◆ **Recorded data**

BEGIN

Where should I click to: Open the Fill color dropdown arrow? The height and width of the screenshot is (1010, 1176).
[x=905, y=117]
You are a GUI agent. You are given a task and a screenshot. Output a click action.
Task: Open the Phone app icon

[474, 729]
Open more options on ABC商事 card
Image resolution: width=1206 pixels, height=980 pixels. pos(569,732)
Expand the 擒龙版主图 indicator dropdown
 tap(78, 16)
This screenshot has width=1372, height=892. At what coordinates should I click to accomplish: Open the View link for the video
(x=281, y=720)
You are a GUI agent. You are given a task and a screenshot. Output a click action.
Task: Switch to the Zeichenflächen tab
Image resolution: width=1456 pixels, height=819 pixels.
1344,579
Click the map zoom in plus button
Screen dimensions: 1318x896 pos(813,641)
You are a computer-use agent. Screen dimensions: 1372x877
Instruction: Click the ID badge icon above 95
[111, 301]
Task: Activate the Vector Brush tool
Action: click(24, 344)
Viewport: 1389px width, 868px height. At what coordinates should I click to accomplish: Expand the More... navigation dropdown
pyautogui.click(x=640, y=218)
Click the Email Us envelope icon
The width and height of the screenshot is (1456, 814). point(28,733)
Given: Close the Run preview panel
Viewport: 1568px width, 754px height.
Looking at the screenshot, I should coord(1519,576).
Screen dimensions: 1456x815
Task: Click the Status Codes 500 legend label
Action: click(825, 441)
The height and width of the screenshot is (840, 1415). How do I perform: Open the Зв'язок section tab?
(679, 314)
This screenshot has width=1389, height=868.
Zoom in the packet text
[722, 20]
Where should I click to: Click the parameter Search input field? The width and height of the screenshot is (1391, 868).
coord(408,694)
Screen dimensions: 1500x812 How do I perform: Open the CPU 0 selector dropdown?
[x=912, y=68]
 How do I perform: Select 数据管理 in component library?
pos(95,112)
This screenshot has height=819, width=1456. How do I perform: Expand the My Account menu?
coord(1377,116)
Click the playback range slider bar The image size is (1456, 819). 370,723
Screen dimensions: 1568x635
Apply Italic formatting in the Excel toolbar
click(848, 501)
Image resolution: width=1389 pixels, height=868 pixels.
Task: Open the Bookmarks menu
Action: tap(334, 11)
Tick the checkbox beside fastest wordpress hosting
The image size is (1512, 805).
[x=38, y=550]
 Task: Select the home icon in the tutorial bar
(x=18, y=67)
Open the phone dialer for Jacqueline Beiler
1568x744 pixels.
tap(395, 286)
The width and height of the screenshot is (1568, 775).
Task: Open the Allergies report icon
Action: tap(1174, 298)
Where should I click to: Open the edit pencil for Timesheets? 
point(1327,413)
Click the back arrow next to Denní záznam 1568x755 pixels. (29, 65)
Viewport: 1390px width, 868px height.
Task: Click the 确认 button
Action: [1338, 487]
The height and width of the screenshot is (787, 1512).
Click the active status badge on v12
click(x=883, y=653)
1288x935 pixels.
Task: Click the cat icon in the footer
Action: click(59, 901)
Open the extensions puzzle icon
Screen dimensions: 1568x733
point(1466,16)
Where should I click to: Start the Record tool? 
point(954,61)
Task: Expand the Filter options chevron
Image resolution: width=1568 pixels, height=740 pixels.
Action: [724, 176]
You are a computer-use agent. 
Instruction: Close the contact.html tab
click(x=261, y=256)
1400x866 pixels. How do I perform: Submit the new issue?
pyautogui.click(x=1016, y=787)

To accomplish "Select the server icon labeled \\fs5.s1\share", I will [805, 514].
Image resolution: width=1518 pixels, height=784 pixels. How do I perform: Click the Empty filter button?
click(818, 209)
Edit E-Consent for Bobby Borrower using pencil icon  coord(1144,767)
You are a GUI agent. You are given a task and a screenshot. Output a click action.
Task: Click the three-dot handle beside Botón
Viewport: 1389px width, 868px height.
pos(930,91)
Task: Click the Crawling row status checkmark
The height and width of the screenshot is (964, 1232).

END

◆ **How to complete this task**
Only the lines above starting at the line that holds "How do I perform: Select" and ending at the line that holds "Screen dimensions: 1568x635" are to be repeated, exactly and in full.

◆ **Response**
 How do I perform: Select 数据管理 in component library?
pos(95,112)
This screenshot has height=819, width=1456. How do I perform: Expand the My Account menu?
coord(1377,116)
Click the playback range slider bar The image size is (1456, 819). 370,723
Screen dimensions: 1568x635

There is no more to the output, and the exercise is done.